4. Compare local vs RDP processes/modules
On the same machine, same user, same workbook:
- Run the test locally and over RDP.
- Use Process Explorer.
- Compare loaded DLLs inside
EXCEL.EXE.
- Check whether the blocker injects a DLL into Excel locally but not over RDP.
- Check whether endpoint security/DLP modules are loaded only in the local-console case.
This is especially important if the blocker is implemented as an injected DLL or global hook.
5. Ask the blocker vendor/dev team these specific questions
If this is an internal or third-party blocker, I’d ask:
- Does it use low-level keyboard/mouse hooks?
- Does it inject into Office processes?
- Does it call
SendMessage/COM/UI Automation from inside a hook callback?
- Does it treat
LLKHF_INJECTED or RDP input differently?
- Does it block Excel drag/drop by intercepting OLE/clipboard messages?
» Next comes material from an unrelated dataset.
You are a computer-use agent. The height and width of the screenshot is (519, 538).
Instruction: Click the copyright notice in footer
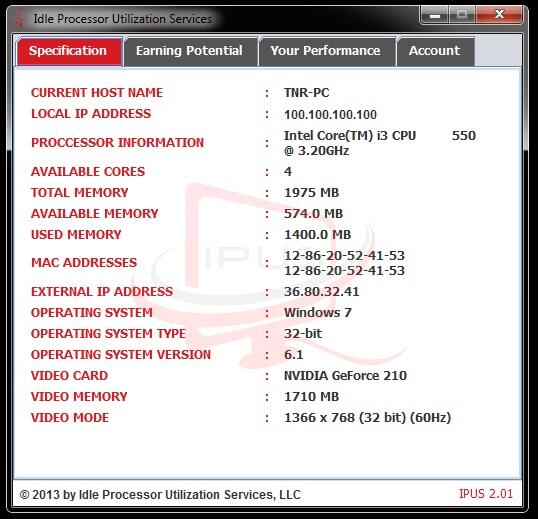click(x=160, y=495)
- Is there a known Office/Excel exception mode?
- Is there a supported policy-based way to block this instead of live-hook interception?
Important: Hook callbacks should return quickly. A blocker that performs synchronous checks against Excel from inside the input path can easily hang Office.
My best guess
The strongest suspicion is a
deadlock between Excel and the blocker’s local-console input/drag-drop hook. RDP avoids it because the input, drag/drop, graphics, and clipboard path are different.
The most useful next artifact would be a
hang dump of EXCEL.EXE while frozen, plus knowing whether the blocker injects a DLL into Excel. That should tell you whether this is Excel waiting on the blocker, the blocker waiting on Excel, or a display/driver path issue.